**** The records

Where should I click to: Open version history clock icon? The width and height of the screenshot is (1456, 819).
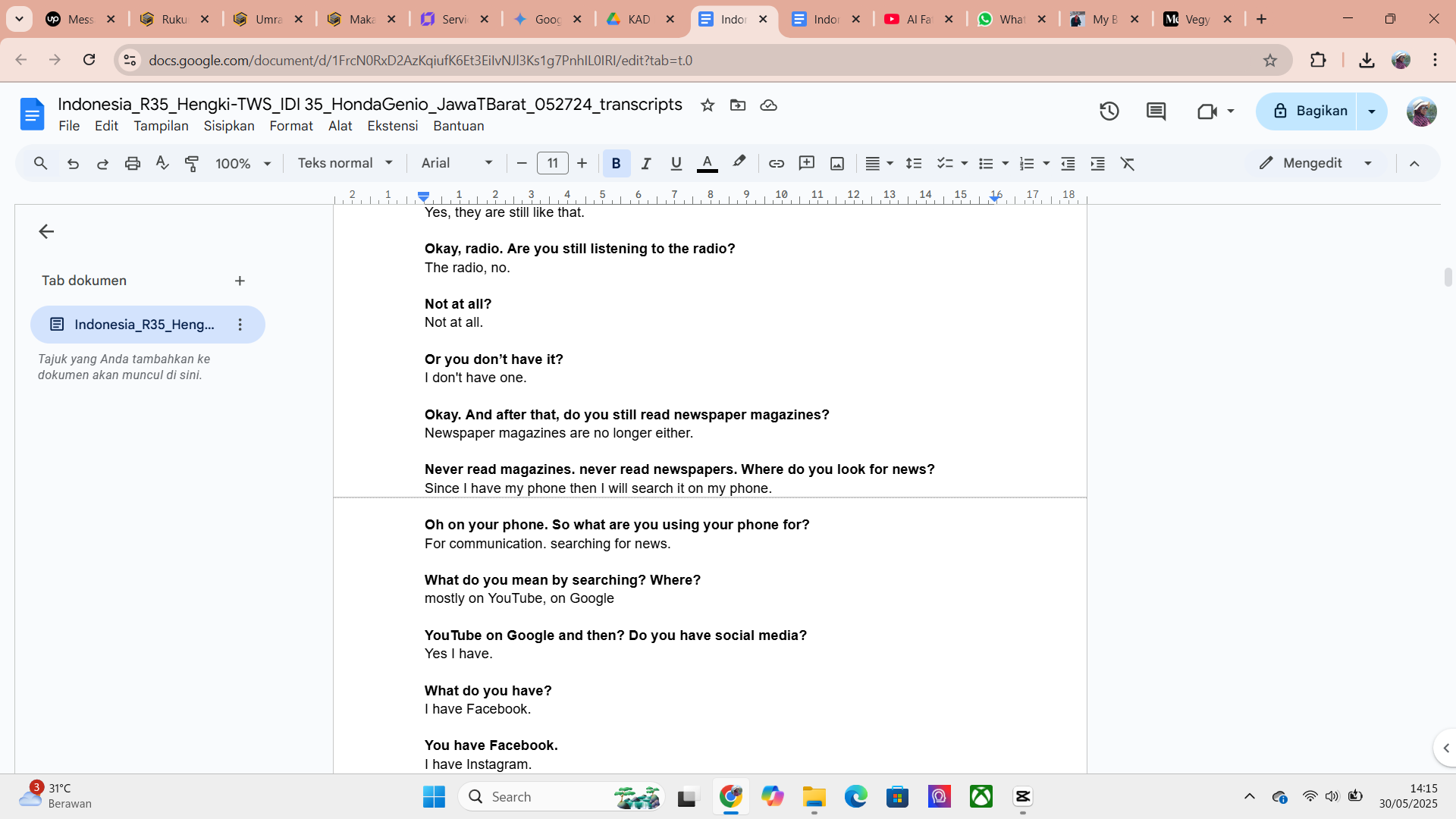pos(1109,111)
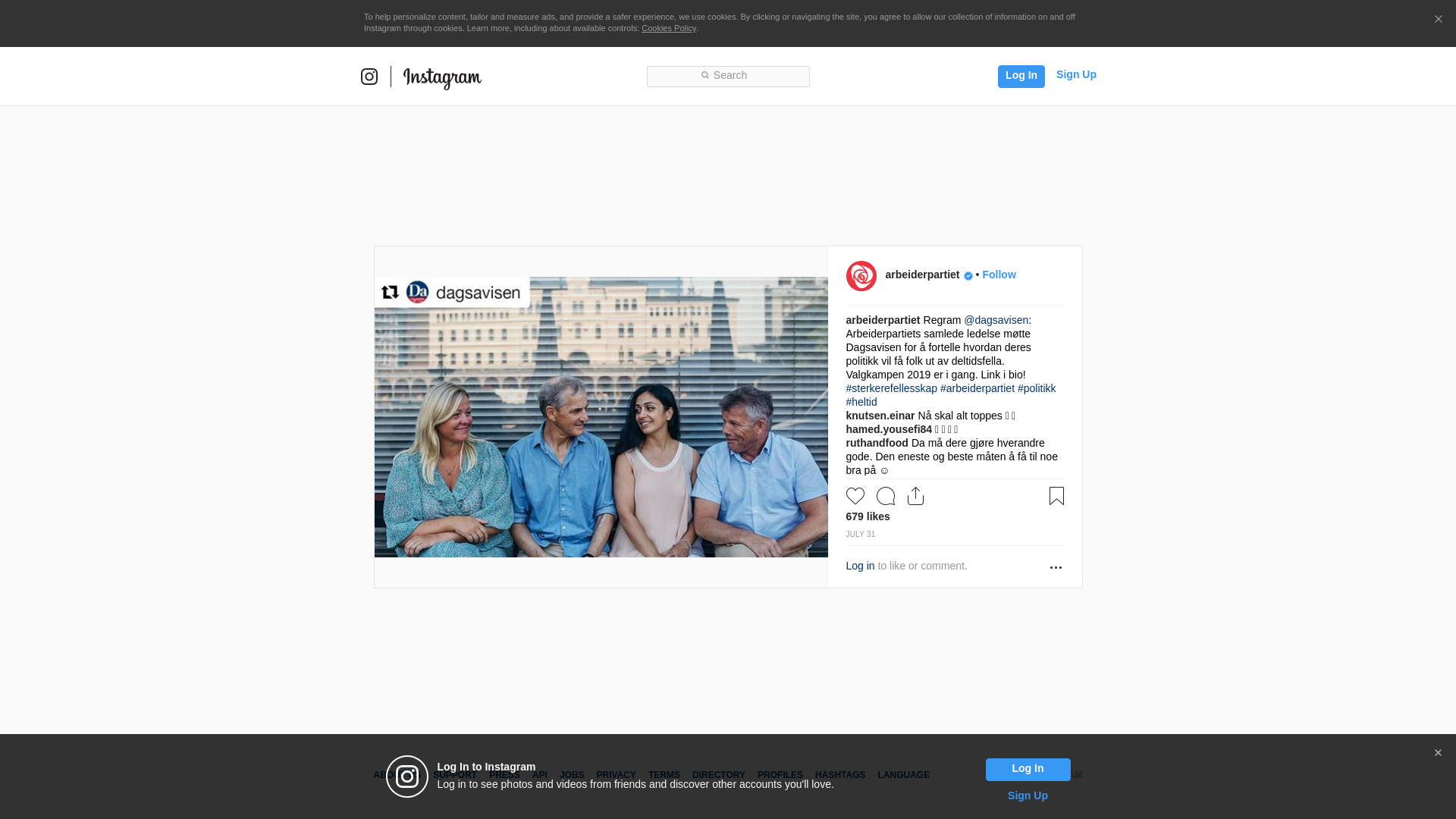
Task: Dismiss the cookie notice banner
Action: [x=1438, y=20]
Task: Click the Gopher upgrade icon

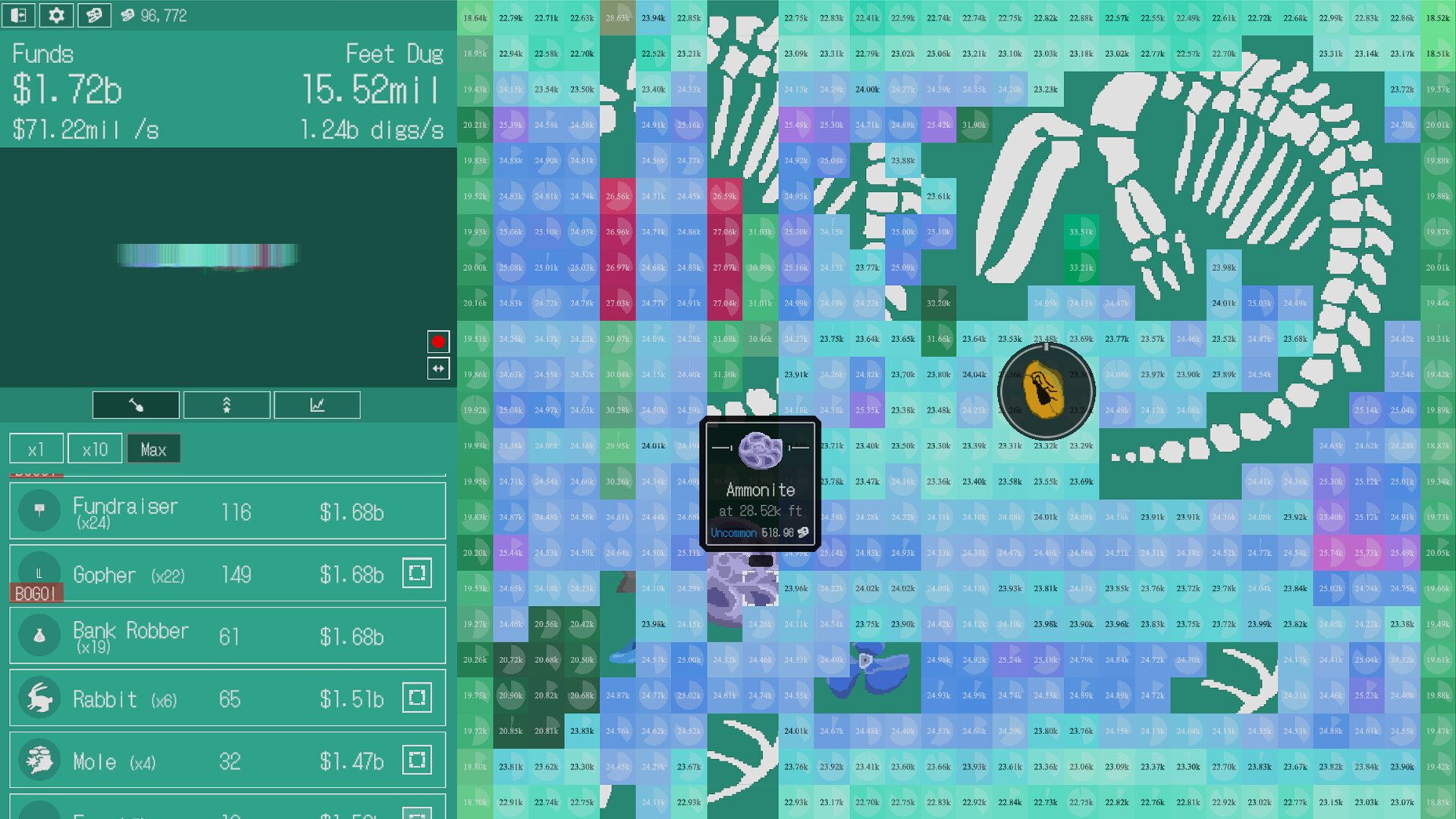Action: pyautogui.click(x=39, y=574)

********

» **Task instructions**:
Only the records themselves, retyped exactly, belong in the answer; please leave all images behind.

» **Output**:
Where should I click to: Open version history clock icon? The width and height of the screenshot is (1456, 819).
pos(1109,111)
Task: Dismiss the cookie notice banner
Action: [x=1438, y=20]
Task: Click the Gopher upgrade icon

Action: pyautogui.click(x=39, y=574)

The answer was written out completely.